BEGIN Record excerpts
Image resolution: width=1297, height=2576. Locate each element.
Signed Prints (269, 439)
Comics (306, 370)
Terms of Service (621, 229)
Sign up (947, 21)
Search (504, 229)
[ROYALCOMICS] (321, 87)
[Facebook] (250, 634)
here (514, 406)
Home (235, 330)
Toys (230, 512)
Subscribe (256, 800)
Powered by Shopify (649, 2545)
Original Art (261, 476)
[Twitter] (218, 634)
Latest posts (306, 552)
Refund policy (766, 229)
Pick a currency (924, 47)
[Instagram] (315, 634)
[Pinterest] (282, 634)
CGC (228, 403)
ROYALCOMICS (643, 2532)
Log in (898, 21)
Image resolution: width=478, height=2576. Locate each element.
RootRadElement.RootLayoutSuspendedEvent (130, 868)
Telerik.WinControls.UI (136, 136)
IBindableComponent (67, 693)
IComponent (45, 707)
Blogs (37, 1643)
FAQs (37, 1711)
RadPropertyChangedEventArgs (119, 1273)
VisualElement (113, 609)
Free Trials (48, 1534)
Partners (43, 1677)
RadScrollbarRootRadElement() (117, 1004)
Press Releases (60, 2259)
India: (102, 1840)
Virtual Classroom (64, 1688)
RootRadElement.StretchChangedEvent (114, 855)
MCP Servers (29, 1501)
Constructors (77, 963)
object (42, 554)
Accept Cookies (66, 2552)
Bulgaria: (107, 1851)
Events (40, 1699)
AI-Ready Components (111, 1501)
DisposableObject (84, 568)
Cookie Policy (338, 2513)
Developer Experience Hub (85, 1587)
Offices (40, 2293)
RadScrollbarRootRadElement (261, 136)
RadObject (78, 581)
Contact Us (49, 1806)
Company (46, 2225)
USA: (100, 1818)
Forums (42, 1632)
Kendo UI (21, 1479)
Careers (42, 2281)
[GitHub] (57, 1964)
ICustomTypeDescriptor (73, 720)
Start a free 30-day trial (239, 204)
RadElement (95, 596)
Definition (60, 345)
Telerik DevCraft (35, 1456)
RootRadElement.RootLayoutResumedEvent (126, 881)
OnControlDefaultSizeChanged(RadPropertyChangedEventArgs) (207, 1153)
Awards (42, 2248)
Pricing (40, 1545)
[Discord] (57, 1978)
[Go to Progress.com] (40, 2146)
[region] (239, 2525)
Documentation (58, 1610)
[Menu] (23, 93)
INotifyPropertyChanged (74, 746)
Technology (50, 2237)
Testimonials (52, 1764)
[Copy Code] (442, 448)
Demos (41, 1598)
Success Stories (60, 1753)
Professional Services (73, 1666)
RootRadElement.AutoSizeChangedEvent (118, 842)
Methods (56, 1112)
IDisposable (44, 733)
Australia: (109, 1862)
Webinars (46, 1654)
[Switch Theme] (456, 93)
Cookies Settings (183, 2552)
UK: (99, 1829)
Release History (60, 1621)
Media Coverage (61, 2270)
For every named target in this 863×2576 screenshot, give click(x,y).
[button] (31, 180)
END Record excerpts
# Task prompt
Could you repeat exactly the lines above from the line with "[Go to Progress.com] (40, 2146)" up to and including the line with "[Switch Theme] (456, 93)", and only those?

# Completed task
[Go to Progress.com] (40, 2146)
[region] (239, 2525)
Documentation (58, 1610)
[Menu] (23, 93)
INotifyPropertyChanged (74, 746)
Technology (50, 2237)
Testimonials (52, 1764)
[Copy Code] (442, 448)
Demos (41, 1598)
Success Stories (60, 1753)
Professional Services (73, 1666)
RootRadElement.AutoSizeChangedEvent (118, 842)
Methods (56, 1112)
IDisposable (44, 733)
Australia: (109, 1862)
Webinars (46, 1654)
[Switch Theme] (456, 93)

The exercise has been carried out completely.